Airflow is a pet project showing my work on Face Recognition from video. This repo holds the code, installation and instructions. The idea behind this project is explained in this article (in Spanish). In my website I have similar articles about technology, control of dynamical systems, math, AI, and philosophy.
There are many similar projects, some of them are paid others are not. Here are some results after searching for "face recognition from video".
- https://www.youtube.com/watch?v=FavHtxgP4l4
- https://www.corsight.ai/
- https://www.sentiveillance.com/face-algorithm/
- https://cloud.google.com/video-intelligence/docs/feature-face-detection
- https://github.com/prashant-cn/face-recognition-from-webcam-and-video-sources
- https://github.com/anubhavshrimal/Face-Recognition
Using AI for face recognition is a very old idea. Now a days there are many implementations, and even companies that recognize faces with reasonable accuracy. They achieve 99% accuracy or more in datasets such as LFW or CFP-FP. The work very well in controlled environments but tend to do poorly when put under non-ideal conditions (low resolution, face occlusion, aging, poor illumination, and a long list of other problems). This has limited the usage of this technology.
The idea of this repo is to make use of face sequences
to strengthen recognition. The comparison between faces occurs at the sequence level and not just comparing two images. Comparing point cloud in a 512-vector space requires a little bit more than just the 2-norm or cosine distance between two points.

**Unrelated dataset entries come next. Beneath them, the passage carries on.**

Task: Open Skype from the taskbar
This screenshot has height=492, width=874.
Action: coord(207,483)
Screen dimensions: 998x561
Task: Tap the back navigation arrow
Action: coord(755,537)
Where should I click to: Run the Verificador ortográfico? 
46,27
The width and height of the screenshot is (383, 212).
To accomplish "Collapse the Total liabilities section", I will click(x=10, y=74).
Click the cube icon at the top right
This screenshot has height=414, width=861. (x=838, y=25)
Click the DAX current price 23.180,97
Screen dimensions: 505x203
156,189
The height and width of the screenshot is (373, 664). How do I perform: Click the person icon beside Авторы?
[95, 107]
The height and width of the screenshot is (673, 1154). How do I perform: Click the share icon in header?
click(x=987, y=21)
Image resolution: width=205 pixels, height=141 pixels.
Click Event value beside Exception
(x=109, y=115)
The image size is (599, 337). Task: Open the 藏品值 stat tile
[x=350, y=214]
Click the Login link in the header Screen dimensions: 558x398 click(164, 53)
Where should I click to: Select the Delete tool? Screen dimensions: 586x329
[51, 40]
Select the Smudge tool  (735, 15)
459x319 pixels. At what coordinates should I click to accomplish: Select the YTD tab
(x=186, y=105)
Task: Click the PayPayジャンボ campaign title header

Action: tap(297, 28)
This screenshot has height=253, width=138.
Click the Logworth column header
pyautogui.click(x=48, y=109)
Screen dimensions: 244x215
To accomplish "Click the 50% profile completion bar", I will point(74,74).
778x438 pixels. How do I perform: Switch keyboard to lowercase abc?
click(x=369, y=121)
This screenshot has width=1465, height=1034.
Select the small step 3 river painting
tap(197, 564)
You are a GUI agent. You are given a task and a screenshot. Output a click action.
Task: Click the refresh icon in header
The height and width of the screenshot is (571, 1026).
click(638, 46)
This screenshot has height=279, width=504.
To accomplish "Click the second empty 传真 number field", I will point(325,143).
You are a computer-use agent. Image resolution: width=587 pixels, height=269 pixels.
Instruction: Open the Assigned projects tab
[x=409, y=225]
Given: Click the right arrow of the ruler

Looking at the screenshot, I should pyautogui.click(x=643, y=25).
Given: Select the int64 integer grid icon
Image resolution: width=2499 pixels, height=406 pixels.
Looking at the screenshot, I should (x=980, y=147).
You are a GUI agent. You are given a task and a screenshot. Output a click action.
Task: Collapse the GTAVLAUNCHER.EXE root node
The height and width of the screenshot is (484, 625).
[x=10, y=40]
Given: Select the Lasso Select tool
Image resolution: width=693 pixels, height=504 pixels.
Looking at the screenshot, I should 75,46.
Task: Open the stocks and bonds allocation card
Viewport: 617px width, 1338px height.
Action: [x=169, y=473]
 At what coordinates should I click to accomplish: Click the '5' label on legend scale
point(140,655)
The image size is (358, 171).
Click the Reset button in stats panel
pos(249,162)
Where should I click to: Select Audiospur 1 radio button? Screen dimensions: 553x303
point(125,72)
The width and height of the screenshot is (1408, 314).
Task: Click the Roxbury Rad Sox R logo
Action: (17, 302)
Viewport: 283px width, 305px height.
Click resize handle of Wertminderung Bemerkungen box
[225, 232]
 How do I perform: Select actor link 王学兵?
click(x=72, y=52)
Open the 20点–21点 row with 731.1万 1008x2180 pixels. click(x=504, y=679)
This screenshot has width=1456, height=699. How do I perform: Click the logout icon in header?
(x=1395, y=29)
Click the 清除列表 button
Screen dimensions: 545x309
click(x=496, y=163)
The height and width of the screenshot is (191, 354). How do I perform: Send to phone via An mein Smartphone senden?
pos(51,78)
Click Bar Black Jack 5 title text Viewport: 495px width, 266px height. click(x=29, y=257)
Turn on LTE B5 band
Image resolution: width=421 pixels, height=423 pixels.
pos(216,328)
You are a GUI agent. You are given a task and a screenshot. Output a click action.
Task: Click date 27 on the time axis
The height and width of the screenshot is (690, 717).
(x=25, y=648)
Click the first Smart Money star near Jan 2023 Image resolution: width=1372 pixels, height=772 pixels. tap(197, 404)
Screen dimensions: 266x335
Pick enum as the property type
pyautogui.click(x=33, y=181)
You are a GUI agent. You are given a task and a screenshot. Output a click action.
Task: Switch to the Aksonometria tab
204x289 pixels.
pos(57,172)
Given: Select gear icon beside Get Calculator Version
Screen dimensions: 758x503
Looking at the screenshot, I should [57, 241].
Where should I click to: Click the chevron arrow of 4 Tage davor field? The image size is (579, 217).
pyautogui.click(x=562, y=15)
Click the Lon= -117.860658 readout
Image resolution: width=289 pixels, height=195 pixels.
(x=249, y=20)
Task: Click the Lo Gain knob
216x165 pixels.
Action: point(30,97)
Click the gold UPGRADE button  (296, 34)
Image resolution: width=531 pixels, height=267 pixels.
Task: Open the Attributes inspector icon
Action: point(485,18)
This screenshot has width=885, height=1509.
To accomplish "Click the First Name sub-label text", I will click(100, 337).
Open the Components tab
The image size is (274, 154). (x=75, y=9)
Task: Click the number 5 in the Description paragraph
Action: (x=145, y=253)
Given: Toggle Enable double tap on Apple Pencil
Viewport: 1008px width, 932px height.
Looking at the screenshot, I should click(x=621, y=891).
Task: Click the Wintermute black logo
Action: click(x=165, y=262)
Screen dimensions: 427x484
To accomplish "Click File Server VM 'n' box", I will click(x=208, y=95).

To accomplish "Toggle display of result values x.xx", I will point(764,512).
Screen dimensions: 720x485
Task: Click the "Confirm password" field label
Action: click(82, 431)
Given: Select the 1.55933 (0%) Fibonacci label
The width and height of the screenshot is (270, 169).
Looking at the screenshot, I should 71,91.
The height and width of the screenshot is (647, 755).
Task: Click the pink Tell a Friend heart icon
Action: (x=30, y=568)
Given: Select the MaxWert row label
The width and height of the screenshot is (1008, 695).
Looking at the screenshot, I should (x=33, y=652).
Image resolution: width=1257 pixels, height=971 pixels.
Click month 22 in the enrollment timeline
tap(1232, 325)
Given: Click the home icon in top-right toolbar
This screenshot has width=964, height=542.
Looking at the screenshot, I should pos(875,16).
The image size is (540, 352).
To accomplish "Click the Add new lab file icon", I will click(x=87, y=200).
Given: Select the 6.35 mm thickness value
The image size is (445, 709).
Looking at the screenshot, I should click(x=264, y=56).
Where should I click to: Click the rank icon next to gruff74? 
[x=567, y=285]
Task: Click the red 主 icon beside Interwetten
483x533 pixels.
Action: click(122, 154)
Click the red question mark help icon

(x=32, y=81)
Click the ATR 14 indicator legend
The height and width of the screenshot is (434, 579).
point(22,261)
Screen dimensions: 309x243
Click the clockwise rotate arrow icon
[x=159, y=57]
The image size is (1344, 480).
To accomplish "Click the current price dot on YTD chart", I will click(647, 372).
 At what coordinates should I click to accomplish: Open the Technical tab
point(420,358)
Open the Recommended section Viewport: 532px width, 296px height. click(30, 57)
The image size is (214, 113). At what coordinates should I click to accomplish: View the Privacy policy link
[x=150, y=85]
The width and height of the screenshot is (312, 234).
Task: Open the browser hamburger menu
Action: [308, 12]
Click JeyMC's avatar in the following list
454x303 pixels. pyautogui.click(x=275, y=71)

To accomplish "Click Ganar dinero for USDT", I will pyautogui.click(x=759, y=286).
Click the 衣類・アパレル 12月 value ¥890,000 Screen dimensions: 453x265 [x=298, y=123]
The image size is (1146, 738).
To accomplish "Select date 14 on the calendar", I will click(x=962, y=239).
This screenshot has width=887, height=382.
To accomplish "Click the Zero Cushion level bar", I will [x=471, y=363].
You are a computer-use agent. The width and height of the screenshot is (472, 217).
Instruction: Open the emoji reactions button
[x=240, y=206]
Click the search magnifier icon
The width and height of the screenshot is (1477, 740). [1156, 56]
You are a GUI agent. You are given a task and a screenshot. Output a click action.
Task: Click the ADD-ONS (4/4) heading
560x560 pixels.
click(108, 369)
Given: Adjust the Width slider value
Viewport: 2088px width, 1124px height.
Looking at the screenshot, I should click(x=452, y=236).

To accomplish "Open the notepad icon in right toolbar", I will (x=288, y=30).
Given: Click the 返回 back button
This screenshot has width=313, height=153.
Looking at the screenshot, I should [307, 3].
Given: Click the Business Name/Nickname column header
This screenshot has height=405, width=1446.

This idea is not entirely new (see this article for details). But there are few implementation around. In addition to the sequence-based approach, this implementations also tries to make face recognition at scale. The use of a Postgres extension like pgvector is key to make vector comparison directly on the database. See more details here. Here I will try to implement things like Manifold–Manifold Distance or Hausdorff distance
git clone https://github.com/toopazo/airflow.git
Move into airflow directory and create the virtual environment for Python
cd airflow
. ./create_venv.sh
This will install all the Python dependencies. If not already activated, manually active the environment using bash
.
source venv/bin/activate
Next, create the .env
file to startup the database. I followed this excellent tutorial on how to use the official Postgres' Docker image to understand the basic variables.
The .env
file should have the following variables
POSTGRES_USER=your-db-user
POSTGRES_PASSWORD=your-db-pass
POSTGRES_DB=airflow
COMPOSE_EXPOSED_PORT=54322
This next step is optional but recommended. Use your favorite app to connect to the database. In my case I used DBeaver. Use the credentials in .env
file to connect using the localhost
as host.
Next, create the tables.
python -m airflow.database.db_create
This only needs to be run once. The resulting view in DBeaver (or your preferred app) should be something like this.
Now it is time to actually populate the database with some videos!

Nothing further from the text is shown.